Doucement, Catherine retira sa main et se leva, nouant.ses mains derrière son dos.
— Je l'ai cru aussi, Monseigneur. Mais j'ai compris, depuis, que nous ne considérions pas les choses du même point de vue. Les formes même du...
contrat que Votre Altesse passa autrefois avec mon mari...
Pour la rejoindre, Philippe s'était levé, mais une fois debout, il eut un étourdissement, ses jambes se dérobèrent sous lui et il s'appuya à l'épaule de Catherine.
— J'aimerais mieux continuer cette conversation assis... fit-il avec un demi-sourire... à moins que cela ne vous ennuie. Sinon, offrez-moi votre bras, pour une fois, et allons nous asseoir dans un coin tranquille. Non, pas dans votre jardin. Je ne tiens pas à ce que l'on nous surprenne. Mais si vous vouliez m'accompagner jusqu'à ce bouquet d'arbres où j'ai attaché mon cheval...
Lentement, à pas prudents, ils redescendirent vers l'endroit indiqué.
Catherine, prise d'un vague remords, prenait un soin extrême à guider Philippe sans se rendre compte que les pas du duc se raffermissaient de seconde en seconde. Il est vrai qu'il continuait à peser aussi lourdement sur son bras, mais c'était surtout pour pouvoir mieux respirer l'odeur des cheveux de la jeune femme. Arrivés à l'endroit où le cheval attaché attendait tranquillement, il s'assit dans l'herbe, entraînant Catherine avec lui.

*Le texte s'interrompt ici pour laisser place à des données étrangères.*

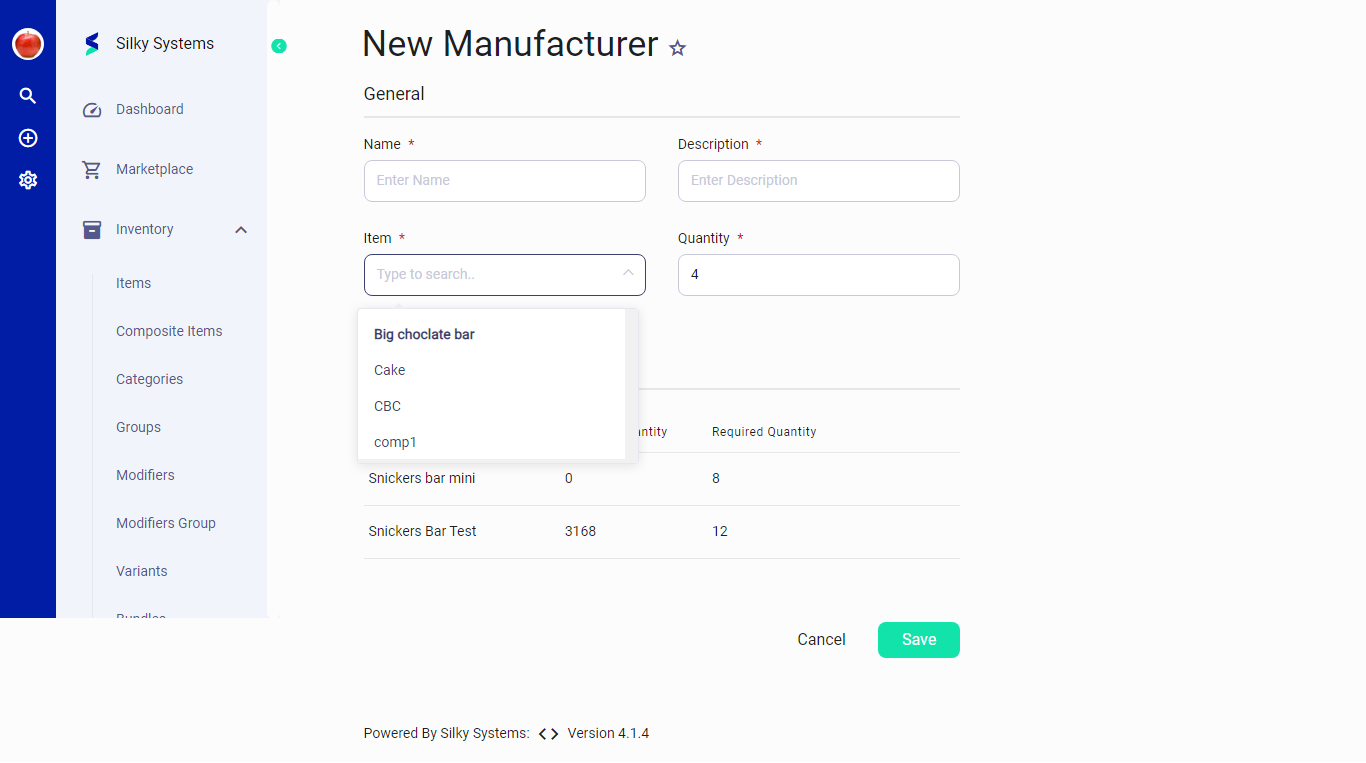Toggle the favorite star next to New Manufacturer

tap(677, 47)
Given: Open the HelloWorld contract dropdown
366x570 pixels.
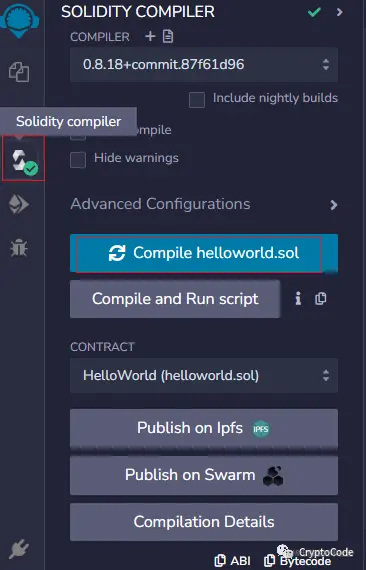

Les arbres leur cachaient le ciel et leurs troncs les enfermaient presque aussi bien que dans une maison... Il n'y avait pas de vent et la nuit était tiède, autant qu'une nuit d'été. Seulement un peu plus sombre. Le visage de Catherine et son cou faisaient une tache claire à laquelle se rivait le regard du prince. Il avait gardé dans les siennes la main de la jeune femme et, la sentant vaguement émue, grâce à cette science étrange qu'il avait des réactions féminines, il ne voulut pas l'effaroucher.
— Causons, maintenant, fit-il doucement et réglons nos comptes une bonne fois. Nous sommes seuls et bien seuls. Aucune curiosité intempestive, aucune entrave de cour ou de protocole. Il n'y a plus ici un duc et une sujette, mais un homme et une femme. Il y a vous, Catherine, et il y a moi, Philippe.
Dites-moi, bien franchement, ce que vous me reprochez.
Bien entendu, sur le moment, Catherine ne trouva plus rien à dire. Il en est toujours ainsi lorsque l'on accumule des griefs durant des semaines : on se trouve pris de court lorsque l'on est calmement prié de les exposer. Le moyen de se mettre en colère avec un homme qui parlait si doucement, qui mettait tant de bonne grâce à supprimer, entre lui et son interlocutrice, les distances ? Comme la jeune femme se taisait toujours, ce fut encore Philippe qui demanda :
— Mon amour vous offense donc tellement ? Ou bien est-ce que je vous déplais si fort ?
— Ni l'un ni l'autre, fit-elle franchement. En fait, Monseigneur, j'en aurais sans doute été touchée... si l'on ne me l'avait présenté comme une obligation. Depuis le moment où j'ai su que je devais épouser Garin de Brazey, j'ai su aussi qu'il me faudrait encore...
Elle s'arrêta, n'osant poursuivre. Une fois de plus, le duc vint à son secours en souriant.